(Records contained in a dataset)

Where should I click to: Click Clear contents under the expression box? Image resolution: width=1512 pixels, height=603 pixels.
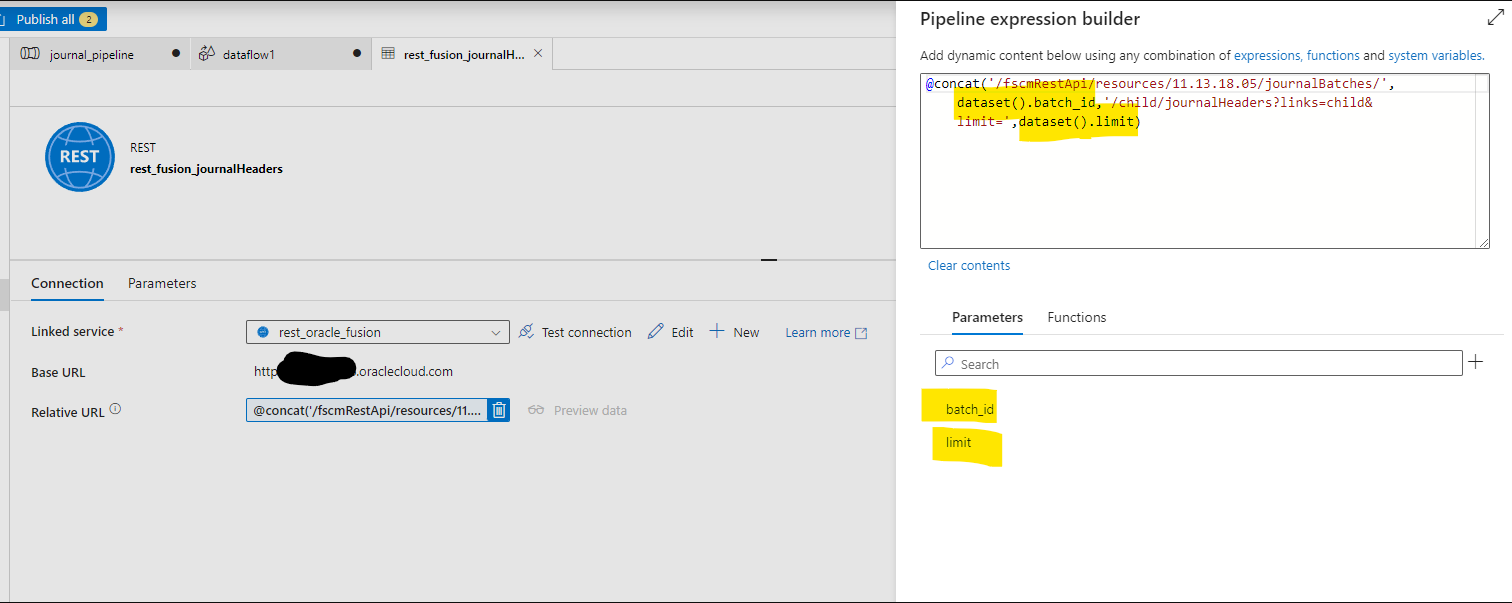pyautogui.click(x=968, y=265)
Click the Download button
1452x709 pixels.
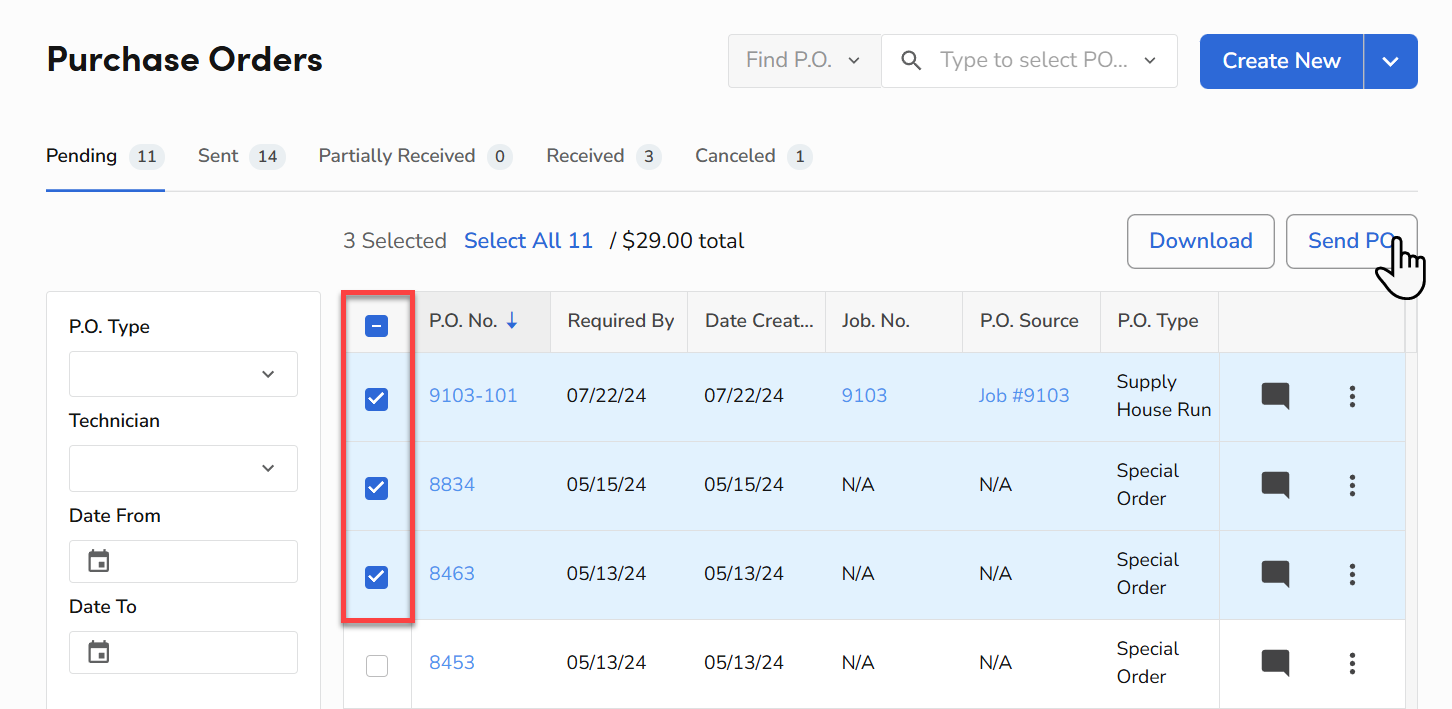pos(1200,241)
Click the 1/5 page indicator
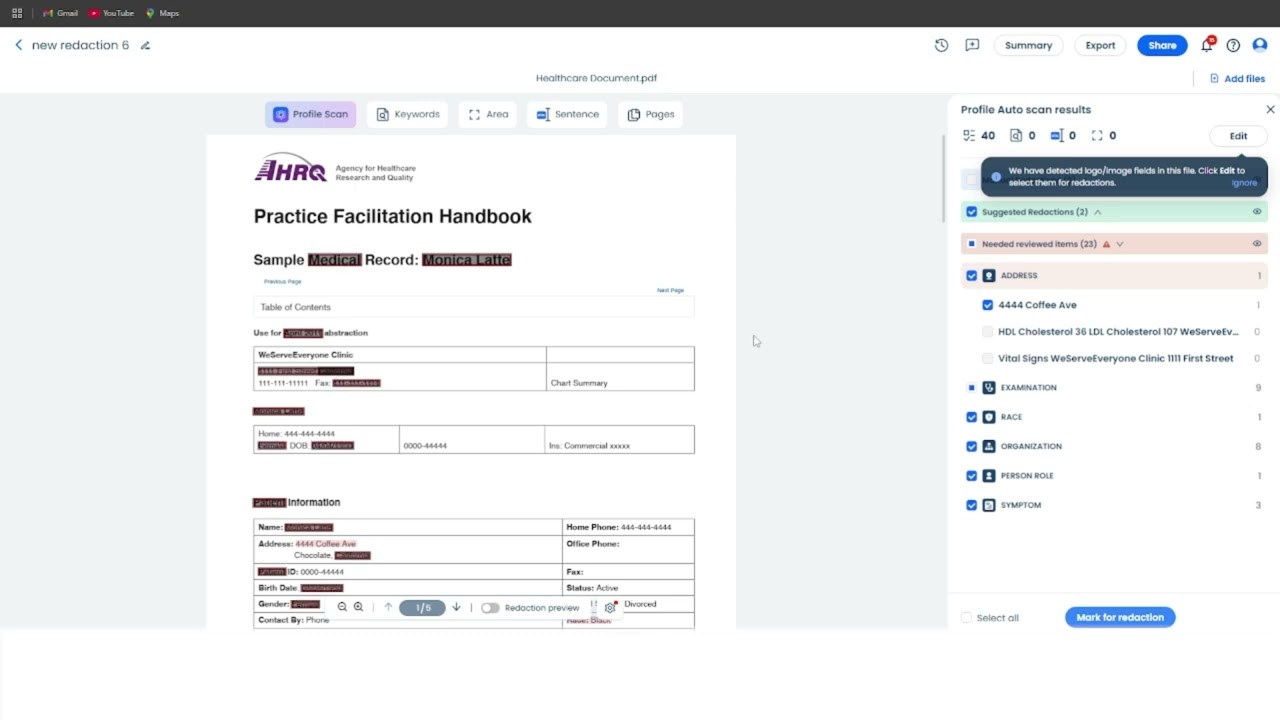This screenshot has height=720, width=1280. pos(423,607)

▶ [DESCRIPTION OF THE TASK] Return all of the records above exactly as written. Omit each picture.

▶ [RESPONSE]
Where should I click to: Click Clear contents under the expression box? Image resolution: width=1512 pixels, height=603 pixels.
pyautogui.click(x=968, y=265)
Click the Download button
1452x709 pixels.
pos(1200,241)
Click the 1/5 page indicator
This screenshot has height=720, width=1280. pos(423,607)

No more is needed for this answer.